UNA LEZIONE DI CINEMA, DI STORIA, DI VITA
Ricordando FLORESTANO VANCINI
Quando sentii la notizia in
TV, mi sembrò che non potesse essere vero, mi faceva male. Immediatamente mi
riportava indietro, a meno di un anno fa, a quella seconda e ultima volta in cui
lo rividi, quando volevo andare a salutarlo e non lo feci. Rimandavo ad ancora
un’altra volta, un’altra occasione. Sapevo dei suoi recenti problemi di salute,
certo, fisicamente il suo essere affaticato traspariva, ma ritrovavo inalterati
tutti quei tratti che nella mia breve esperienza di sua allieva, in un corso di
sceneggiatura di molti anni fa, avevo imparato a conoscere. La riservatezza
nell’apertura, il rispetto, il saper ascoltare, l’estrema lucidità di un
ragionamento e di un narrare. La lunga notte del ‘43, era il film (
insieme agli altri di Maselli, Cavani, Allocca e Magni ), che si proiettava in
quella serata al Teatro Vittoria, dedicata a “Resistenza e partecipazione
popolare” (curata dall’ANPI per la rassegna “Cinema, storia e…vizi, sogni virtù
dell’Italia repubblicana”). Nell’incontro col pubblico, sul palco insieme a
Magni (Nemici d’infanzia, 1995), moderatore Gianni Bisiach, Vancini
ripercorse la travagliata ma anche fortunata genesi di questo suo primo
lungometraggio sul fascismo di Salò, in cui per la prima volta, in
controtendenza, il conflitto bellico veniva interpretato anche come guerra
civile, togliendo i fascisti dal ruolo secondario in cui il cinema del periodo
li mostrava. Un racconto appassionato in cui tra luoghi, del ferrarese come di
Roma, fatti e personali esperienze prendeva corpo e vita un’epoca.
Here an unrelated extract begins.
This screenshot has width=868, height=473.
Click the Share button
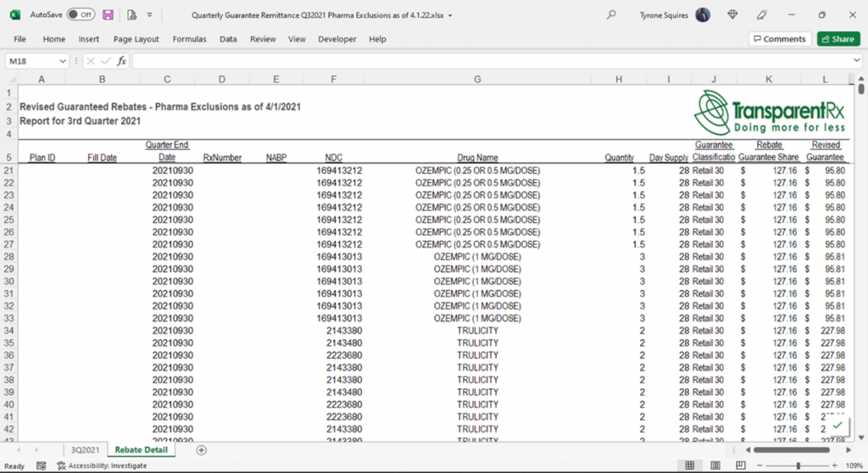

Dalle
traversie legate alla produzione (la ricerca del secondo produttore dopo il
dissenso con Lombardi; far accettare il bonario Peppone-Gino Cervi nel ruolo
dell’inviso gerarca emergente; far preferire il giovane Enrico Maria Salerno ad
un nome di fama, ecc.), fino alla sensazione del crollo dell’intero progetto,
quando la commissione interna alla BNL (caso assai raro), rifiutò di finanziare
il film per mancanza dei cinque requisiti minimi richiesti. E’ anche uno dei
momenti più critici del dopoguerra, il governo Tambroni, gli scontri nelle
piazze, i nuovi equilibri politici. La sua casa di produzione comunque continua
ad appoggiarlo, finché il 18.2.1960 (l’unica data d’inizio dei suoi film che
Vancini ricordava sempre!) si batterà il primo ciak.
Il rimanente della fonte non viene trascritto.